The report also said a high number of calls to the contact centre were from residents trying to chase up the status of repairs they’d requested.

These were consistently between 28 per cent and 31 per cent of all calls to the contact centre in each month between February and July.

The report said this puts “a significant strain” on the call centre.

It said reducing this type of call relied on “further improvements in keeping to agreed appontment times”, making repairs right first time, and improving communication with residents.

David Padfield, the council’s interim director of housing services, aknowledged that the current waiting times “are way too long”.

He said the council is increasing call centre staffing levels and working with consultancy firm PriceWaterhouseCoopers to improve how the centre works.

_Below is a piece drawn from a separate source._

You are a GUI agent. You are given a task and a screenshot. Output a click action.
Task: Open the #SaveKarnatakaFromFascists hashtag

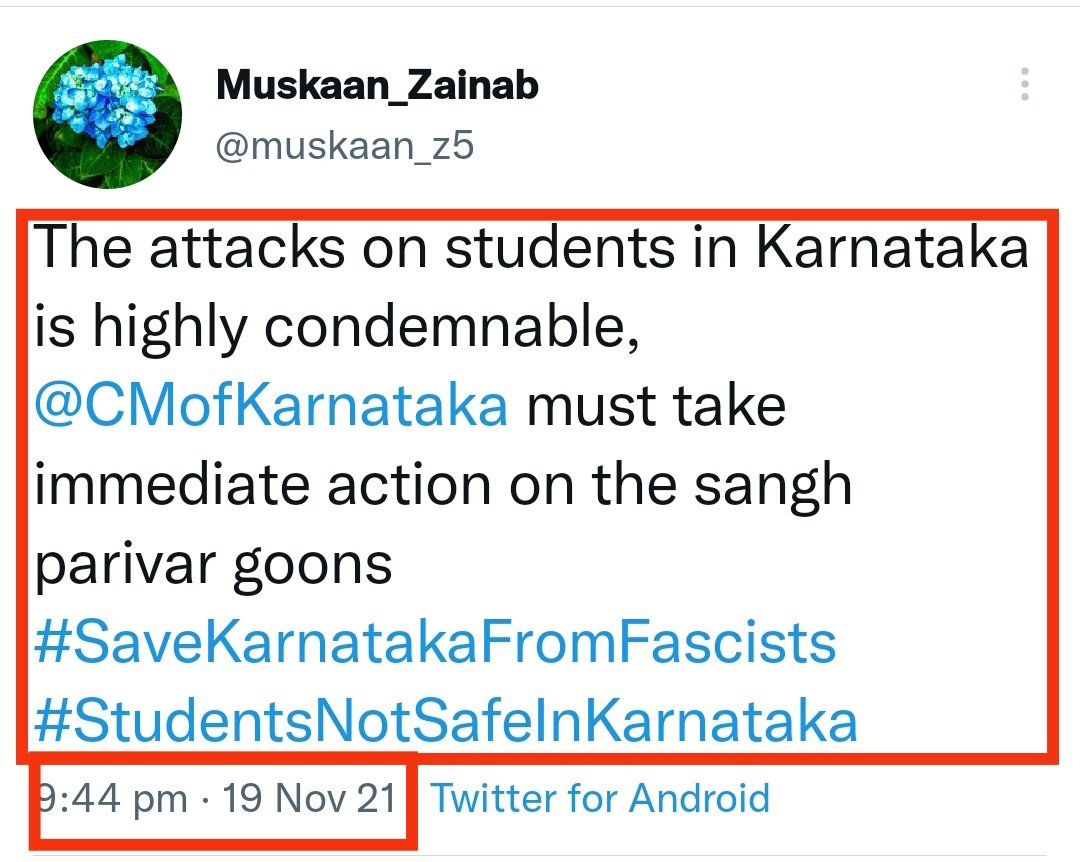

Padfield also said the council wanted to “significantly improve” the online reporting service.

“If we can get more tenants to report repairs online successfully that will take pressure off the call centre,” he added.

Labour councillor Blossom Young, the cabinet member responsible for housing, said the repairs service was making “really important progress”.

It comes after an inspection by the Regulator of Social Housing last year found that almost half of open repairs logged at the council’s housing service were overdue.

But the report to the commision yesterday showed that 90 per cent of repairs were completed within target times over the last twelve months – just on target.

However, the average percentage of repairs appointments kept over the same period was 86 per cent – below the 90 per cent target.

Cllr Young said: “We have a long way to go on this plan but it does seem that we’re starting to turn a corner on it.

“But if residents are not feeling that and if residents are not experiencing that, then all the numbers in the world are not going to change that.”

She added: “I completely appreciate we’re not there yet but it is absolutely the direction we’re going in.”